A base governista do presidente Lula atuou para barrar, na CPMI do INSS, convocações e pedidos de quebra de sigilos telemático, fiscal e bancário de alvos da nova fase da Operação Sem Desconto, deflagrada nesta quinta-feira (18) pela Polícia Federal. Entre os requerimentos rejeitados estava a convocação do ex-secretário-executivo do Ministério da Previdência Adroaldo da Cunha Portal, exonerado pelo governo no mesmo dia da operação. A proposta foi derrotada em 4 de dezembro por 16 votos a 14, com apoio de partidos de esquerda e de legendas do Centrão alinhadas ao Palácio do Planalto.
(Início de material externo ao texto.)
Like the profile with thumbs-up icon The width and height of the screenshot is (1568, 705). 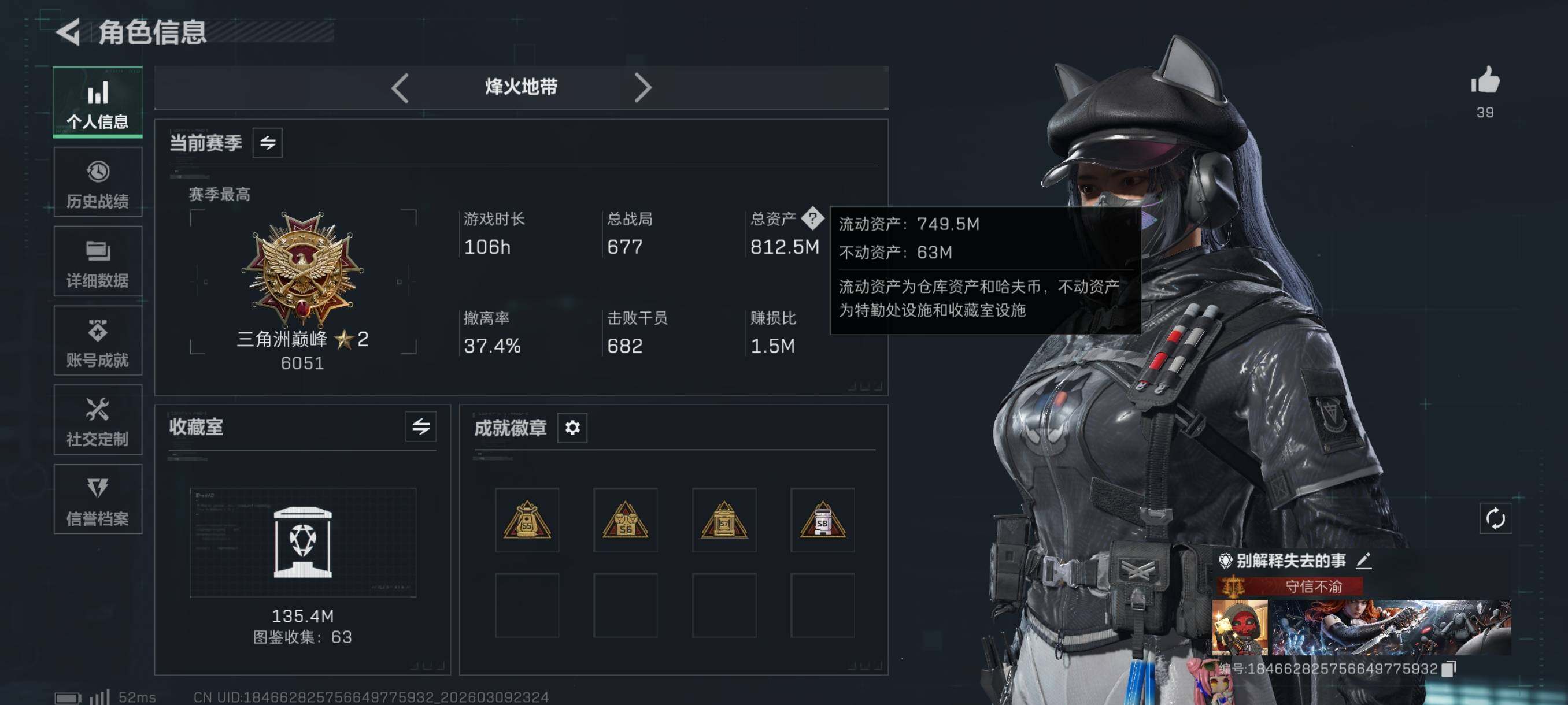point(1485,80)
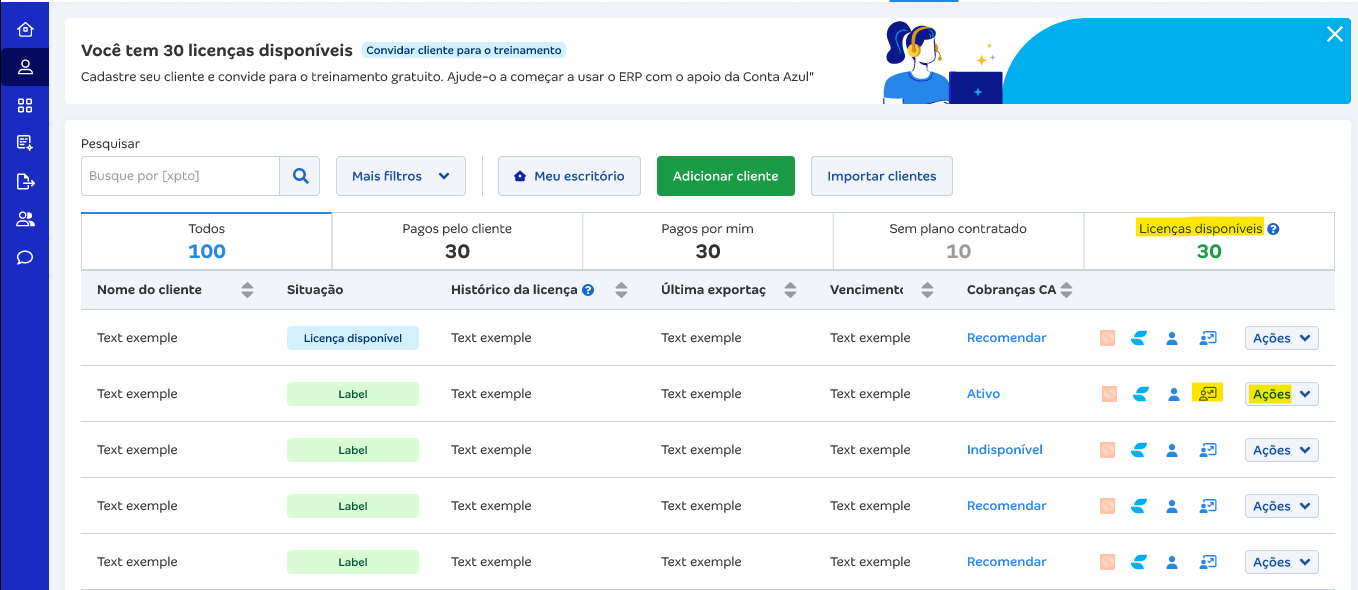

Na mesma sessão, a CPMI rejeitou pedido de quebra de sigilos da empresária Roberta Luchsinger, citada nas investigações como integrante do núcleo político do esquema e ligada a Antônio Carlos Camilo Antunes, conhecido como “Careca do INSS”. O placar repetiu o resultado: 16 votos a 14.

Também foi rejeitada, por 19 votos a 12, a convocação e a quebra de sigilos de Danielle Fonteneles, alvo da operação e submetida a monitoramento eletrônico. Segundo a PF, ela teria recebido mais de R$ 13 milhões provenientes do esquema investigado.

A articulação governista foi liderada pelo deputado Paulo Pimenta, que defendeu a rejeição dos requerimentos sob o argumento de que estariam fora do escopo da CPMI. “Esses requerimentos estão fora do escopo da investigação da CPMI”, afirmou, segundo notas taquigráficas.

Em setembro, a oposição já havia tentado convocar Gustavo Marques Gaspar, ex-assessor do senador Weverton Rocha, apontado pela PF como elo operacional do esquema. Os pedidos também foram rejeitados.

A Operação Sem Desconto investiga descontos irregulares em aposentadorias e pensões do INSS e apura a atuação de um grupo com ramificações políticas e empresariais.